Один из них – тот, что похудее, – пересел к шоферу, а я с другим – на заднем сиденье.
Признаюсь: в такой шикарной ездить мне не приходилось. Больше всего меня поразило, что можно говорить, не повышая голоса. Сначала я пожаловалась: автобусы на остановках по просьбе не останавливаются. И осеклась, заметив, что взгляд моего соседа устремлен на мои кеды. Было чему удивляться: на фоне шикарного ковра бежевого цвета с нежно зеленым узором мои «белые» кеды были тоже зелено-коричневого цвета.
Бедные телята! Они страдали тяжелой формой несварения желудка…
– Вы смотрите на мою обувь? Дело, однако, в том, что я оказывала помощь больным телятам. Их везли машиной, и проводники, растерявшись, хотели их прирезать. Я взялась помочь им доставить телят живыми до места назначения.
– Больные телята? А что с ними случилось?
Тут я, не жалея красок, живописала все, что видела: и выгоревшие пастбища, и сенокосы, стравленные еще в начале лета, и скот, вынужденный есть пыль, пытаясь грызть выжженную траву. И то, в каких условиях транспортируют молодняк, у которого желудки забиты пылью, в те хозяйства, где еще есть корм.
Вот и развилка. Шофер обернулся, глядя вопросительно. Мой сосед махнул рукой, и мы помчались дальше.
– Это любопытно. А откуда вы идете и что интересного видели в пути?
– Интересного – много, но утешительного – не очень, – ответила я и рассказала о той безрадостной картине засухи, которую наблюдала: о потрескавшейся земле, об осыпающейся листве… Не пропустила и «положительного»: то, как было мобилизовано население, чтобы соединенными усилиями использовать воды реки Бзыбь для спасения цитрусовых плантаций возле Пицунды.

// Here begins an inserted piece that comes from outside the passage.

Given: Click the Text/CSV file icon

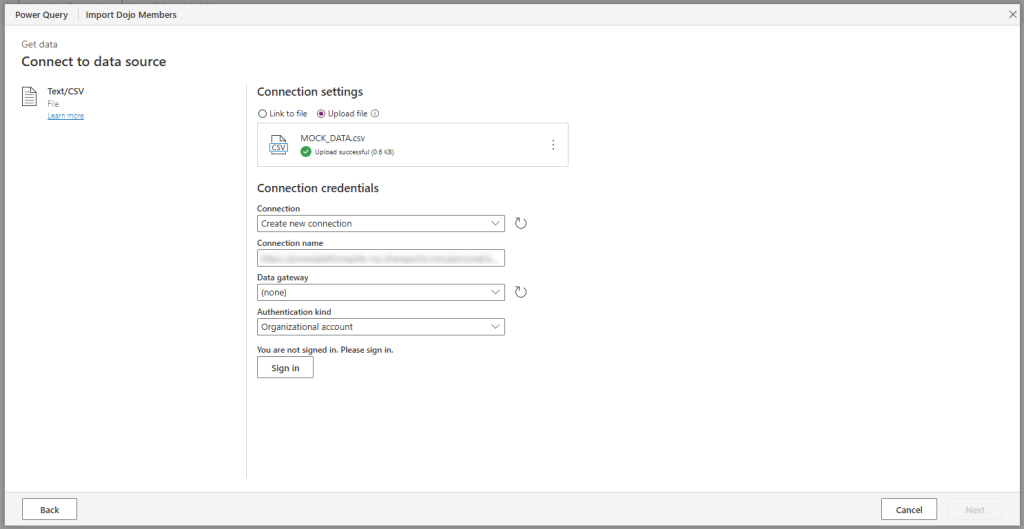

– Да, нынешняя засуха – тяжелое испытание, – сказал, покачивая головой, мой сосед.
– Засуха – это несчастье, но еще хуже бесхозяйственность. Пусть яровые посевы пропали, пусть кормовые не удались, но зачем было бросать незаскирдованную солому озимых хлебов? Как обмолачивали хлеба, как сбрасывали с хедера, так она и лежит по всему полю. Пусть солома – бедный корм, но, пока ее дождь не выщелочил и не сгноил, она все же – единственный корм, тот корм, пользуясь которым, мы будем Америку перегонять!
В начале беседы стрелка спидометра рыскала где-то между 100 и 120 км, но скоро она сползла на 80 км, а затем и на 60 км. Не только тот гражданин, что пересел к шоферу, но и сам водитель прислушивался. Развилки же мелькали одна за другой. О повороте больше и речи не было.
– Это все так. Но как быть? Не хватает техники; не хватает людей, чтобы правильно использовать ту технику, которая имеется.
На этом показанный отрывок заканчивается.